![](https://static.wixstatic.com/media/428891_0427a14963254b61a5e947436029acf0~mv2.jpg/v1/fill/w_980,h_1307,al_c,q_85,usm_0.66_1.00_0.01,enc_auto/428891_0427a14963254b61a5e947436029acf0~mv2.jpg)
WHAT?
350g. Goat
1 onion, 2-3 cloves garlic, chilli
1 tablespoon of extra virgin olive oil
1 teaspoon of tomato paste (peltes)
2 all spice/1 cinnamon stick/2 bay leaves
Splash of white wine
2 litres vegetable stock
2 sweet potatoes
100g feta cheese to serve
Pepper, oregano, salt (if needed)
1 tablespoon of tahini diluted in 2-3 tablespoons lemon juice
Parsley, feta to serve
HOW TO?
1️⃣Roughly chop onions, garlic and chilli. Sauté in olive oil with the goat for five minutes.

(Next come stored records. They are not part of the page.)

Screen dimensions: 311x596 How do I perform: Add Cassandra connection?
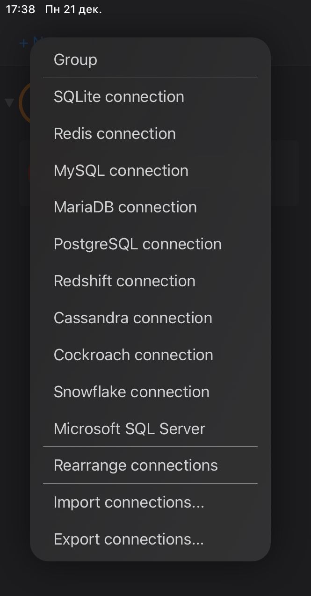coord(150,318)
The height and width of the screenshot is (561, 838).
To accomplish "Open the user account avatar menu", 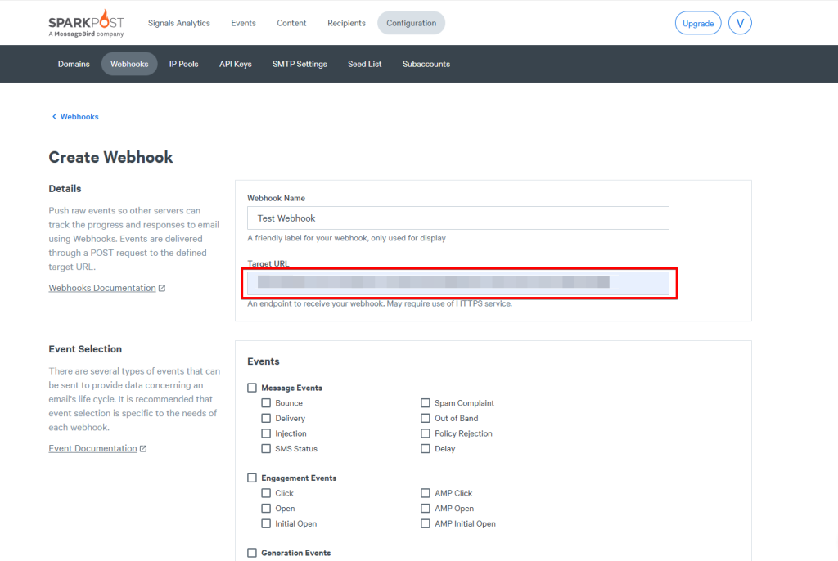I will tap(740, 23).
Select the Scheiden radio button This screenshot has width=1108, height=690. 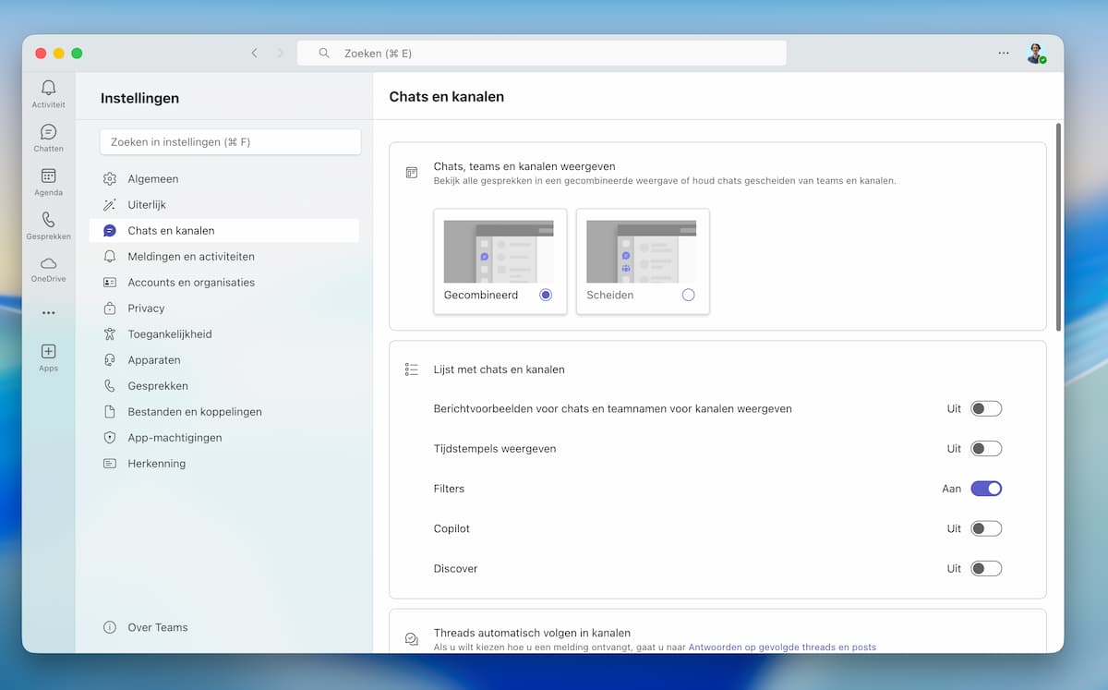coord(688,296)

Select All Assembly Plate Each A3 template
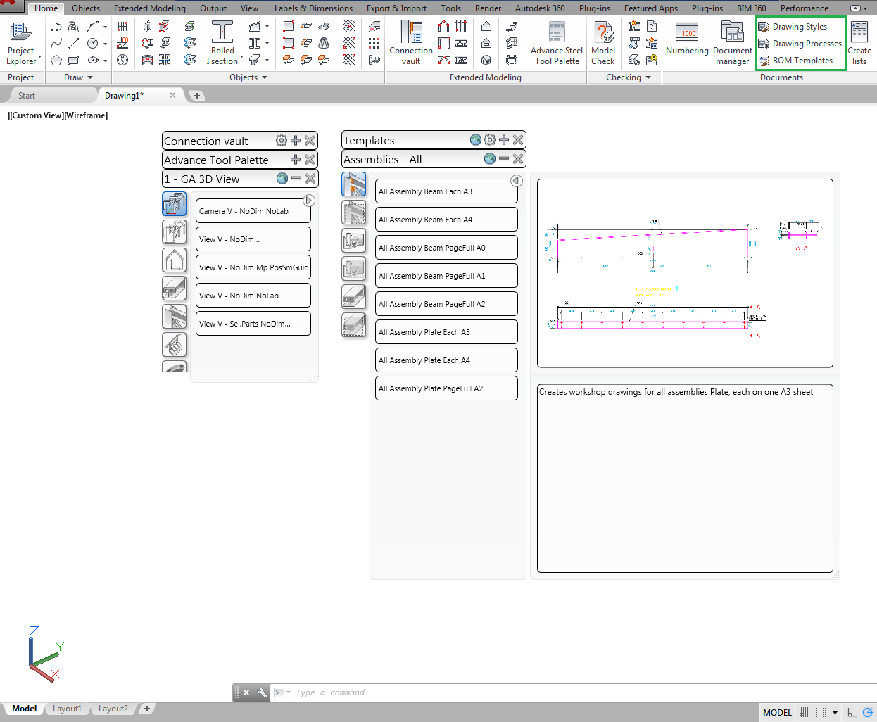(446, 332)
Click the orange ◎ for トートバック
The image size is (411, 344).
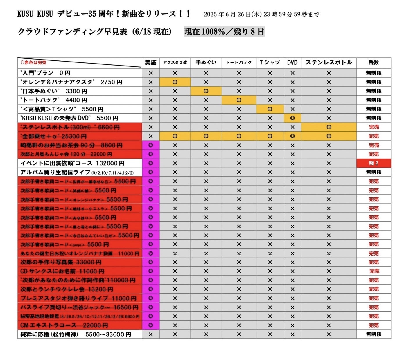pyautogui.click(x=239, y=100)
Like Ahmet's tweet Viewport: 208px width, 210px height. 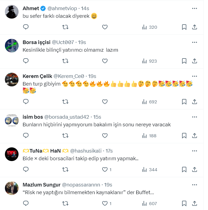coord(105,27)
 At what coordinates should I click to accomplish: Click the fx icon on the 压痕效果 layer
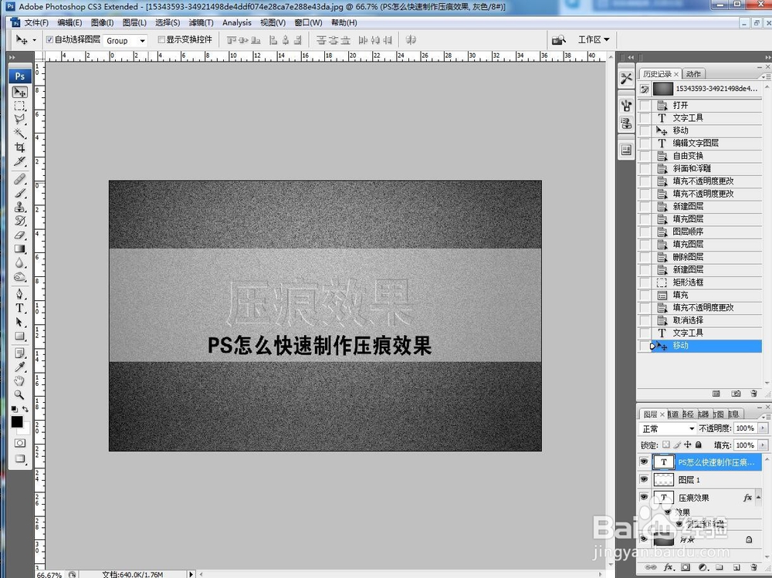(x=747, y=497)
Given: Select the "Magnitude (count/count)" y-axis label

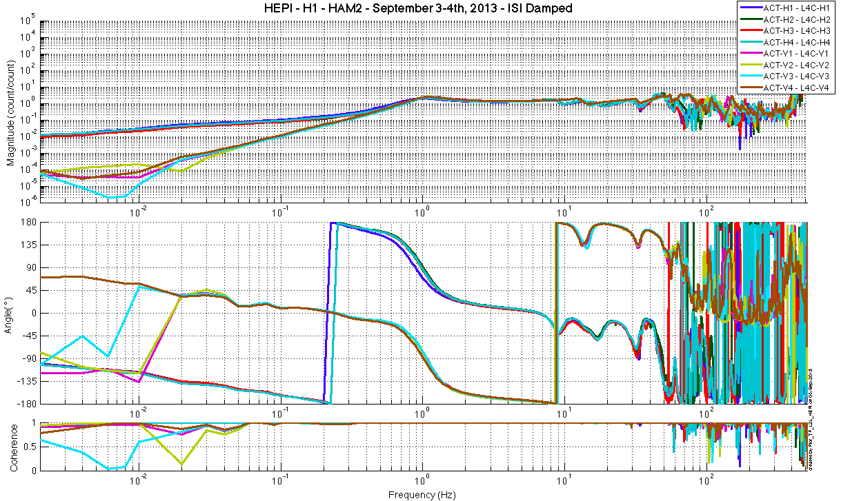Looking at the screenshot, I should pos(11,111).
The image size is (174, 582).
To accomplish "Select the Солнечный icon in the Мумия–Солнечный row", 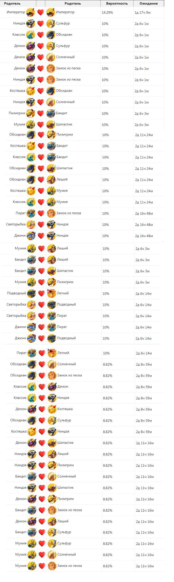I will (x=52, y=555).
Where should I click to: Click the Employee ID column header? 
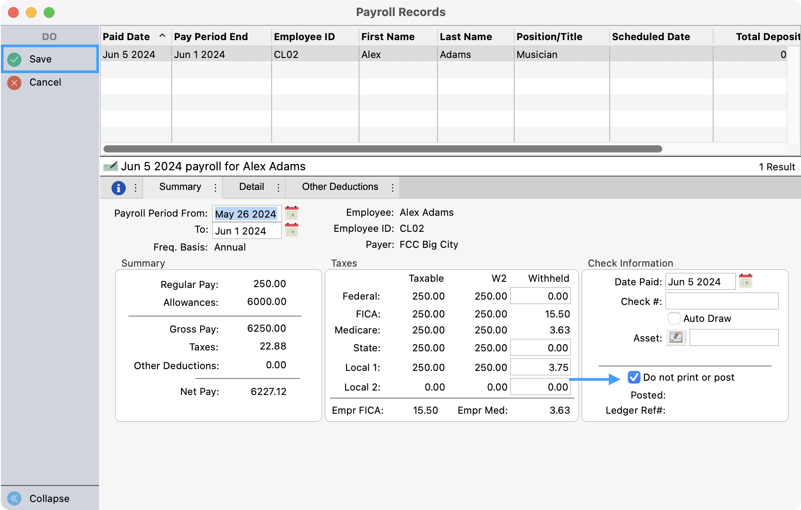[305, 37]
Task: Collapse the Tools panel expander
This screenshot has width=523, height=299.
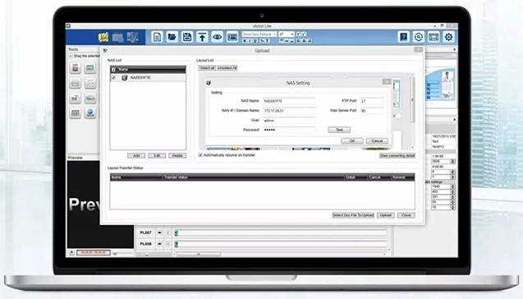Action: point(71,56)
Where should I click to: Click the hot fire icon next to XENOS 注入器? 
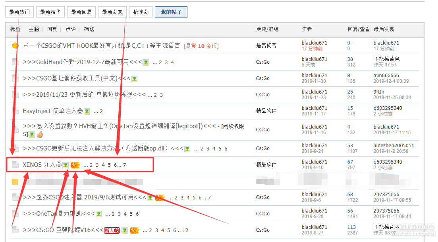pos(75,165)
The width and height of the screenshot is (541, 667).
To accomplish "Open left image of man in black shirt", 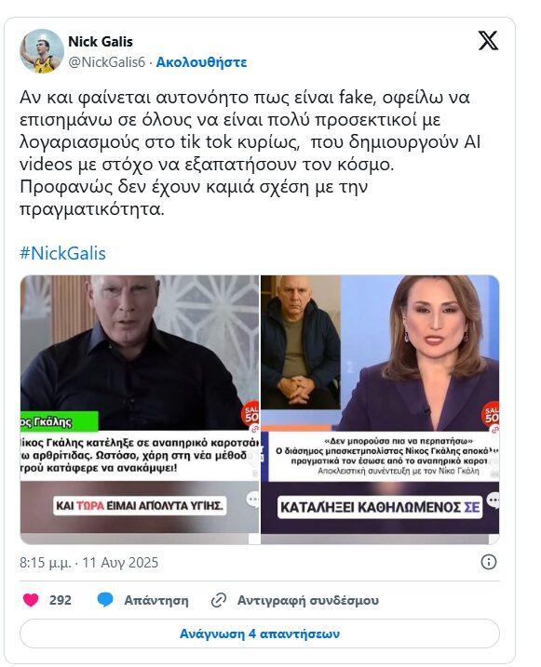I will (140, 409).
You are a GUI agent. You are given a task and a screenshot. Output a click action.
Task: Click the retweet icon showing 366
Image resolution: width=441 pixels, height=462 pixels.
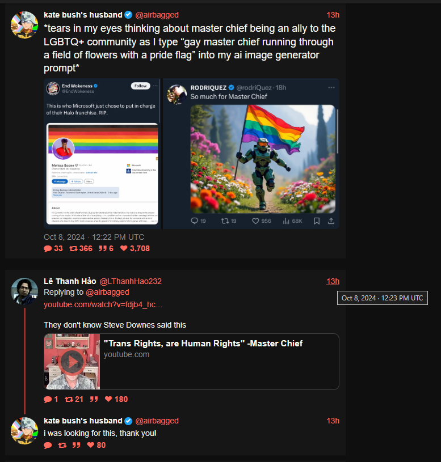click(x=73, y=249)
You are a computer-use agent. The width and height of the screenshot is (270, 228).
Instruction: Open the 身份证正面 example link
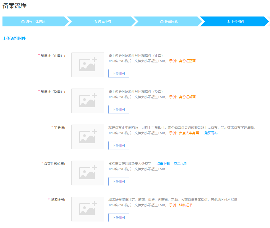point(187,61)
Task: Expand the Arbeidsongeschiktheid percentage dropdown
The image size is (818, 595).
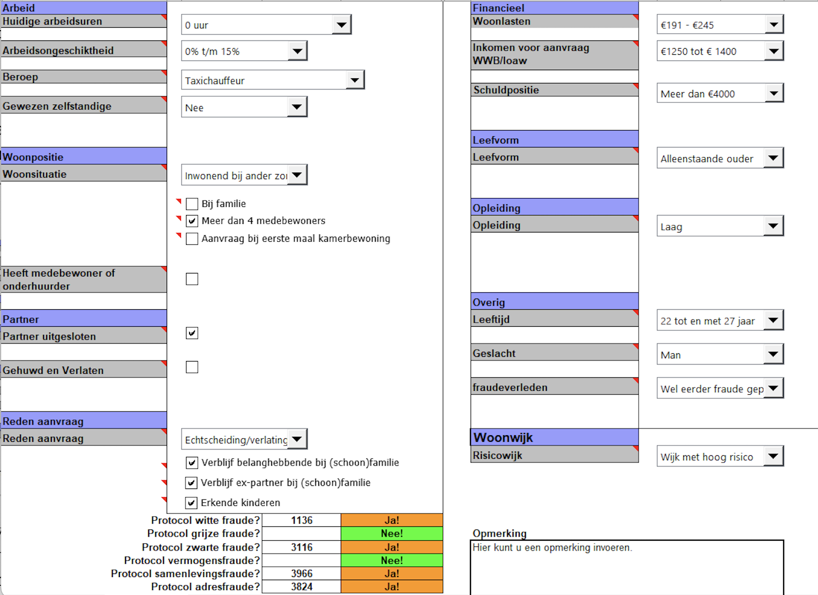Action: coord(297,51)
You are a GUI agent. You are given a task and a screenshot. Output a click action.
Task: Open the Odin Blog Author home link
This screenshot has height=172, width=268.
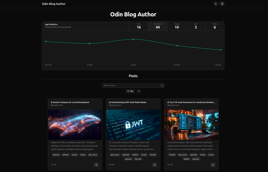pos(53,4)
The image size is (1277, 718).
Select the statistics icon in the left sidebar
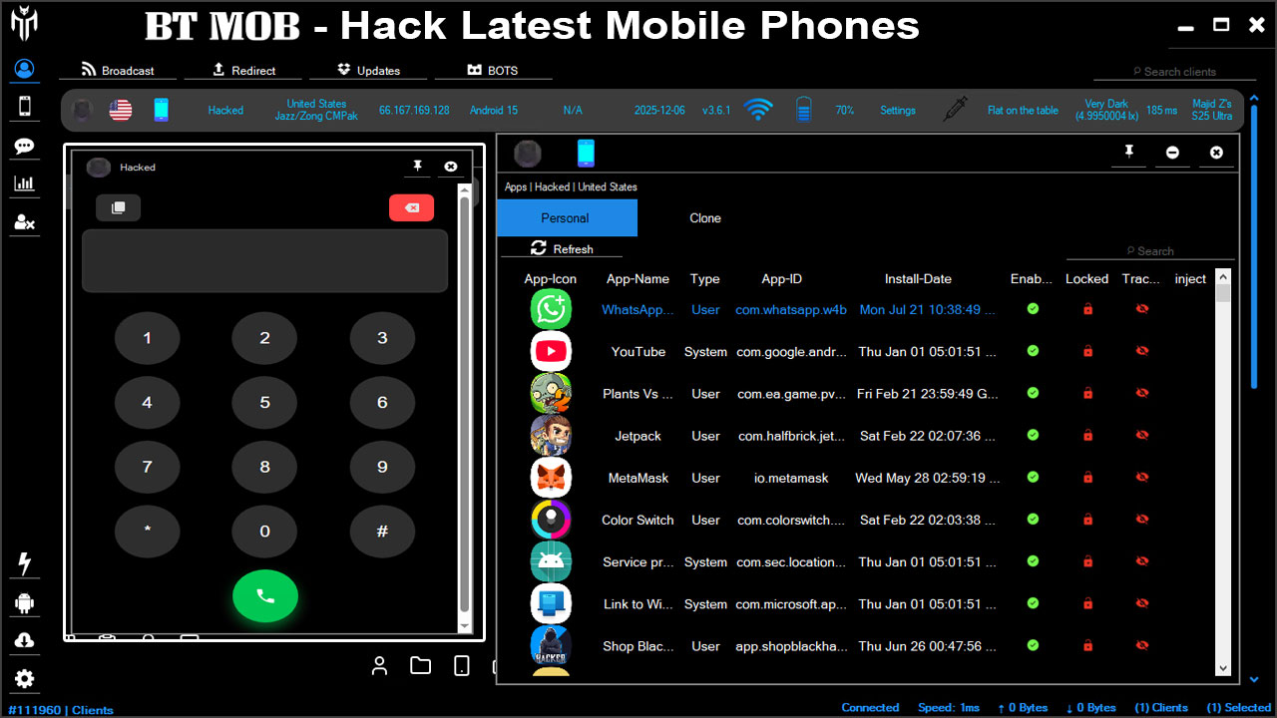24,184
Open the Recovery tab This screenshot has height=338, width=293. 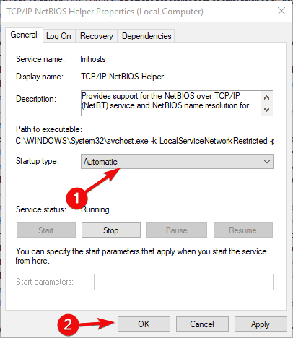96,36
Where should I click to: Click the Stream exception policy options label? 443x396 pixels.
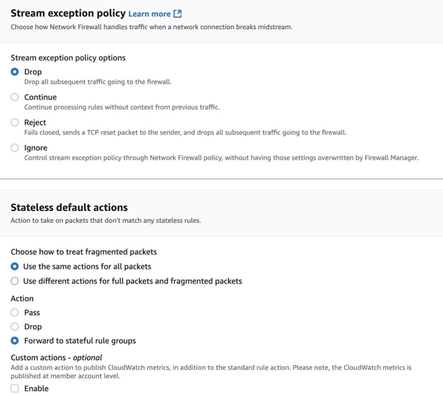pos(68,58)
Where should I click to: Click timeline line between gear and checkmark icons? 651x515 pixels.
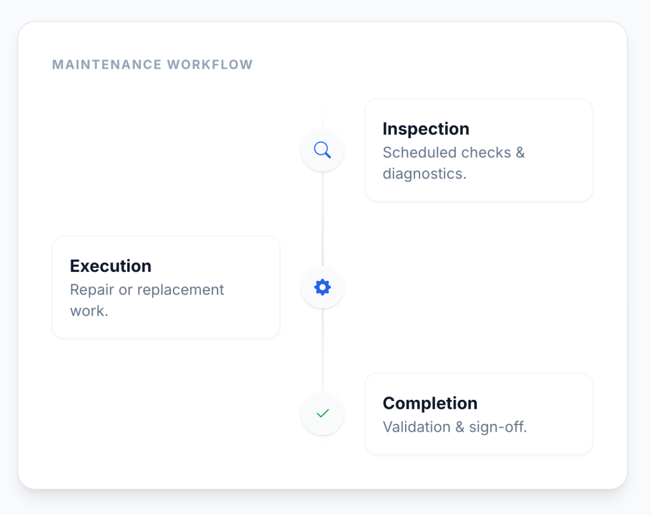click(322, 350)
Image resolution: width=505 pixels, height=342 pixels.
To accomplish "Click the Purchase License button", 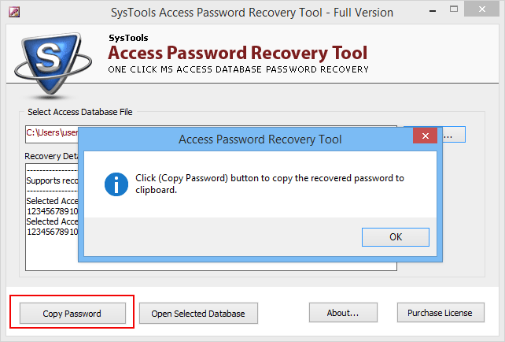I will pos(440,312).
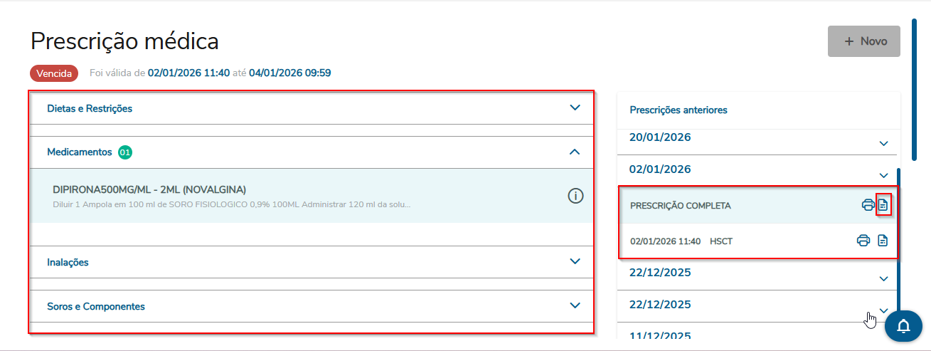Expand the 20/01/2026 previous prescription
Screen dimensions: 931x351
tap(884, 143)
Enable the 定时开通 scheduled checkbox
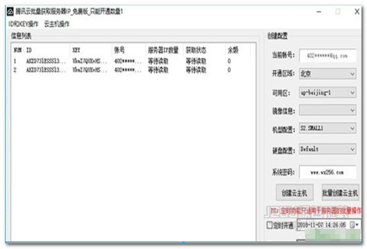 [x=270, y=225]
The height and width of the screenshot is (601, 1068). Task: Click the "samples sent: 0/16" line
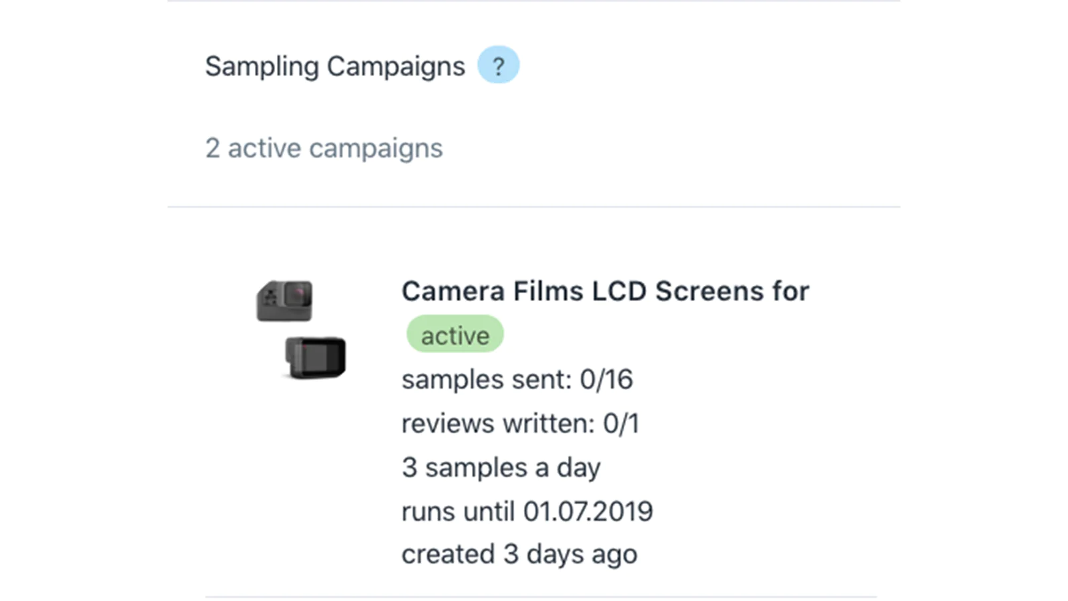click(x=517, y=379)
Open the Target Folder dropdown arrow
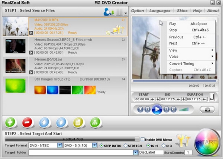 [x=135, y=152]
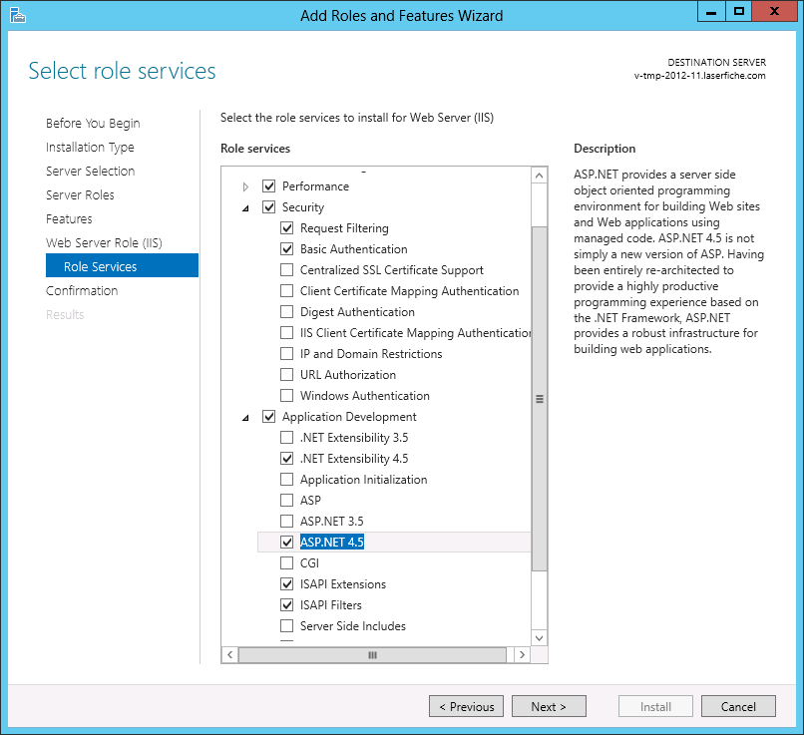Click the vertical scrollbar up arrow
Image resolution: width=804 pixels, height=735 pixels.
click(x=540, y=176)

2️⃣Add the tomato paste and pepper and cook for two minutes to let all beautiful aromas come out.
3️⃣Splash the white wine and let the alcohol evaporate. Add the stock, the cinnamon sticks, the all spice and bays and cook for two hours at least.
4️⃣Add peeled and chopped potatoes and cook for another 25 minutes. When ready, take off the heat and add a tablespoon of tahini in lemon juice to thicken the sauce. Serve with parsley and mashed feta.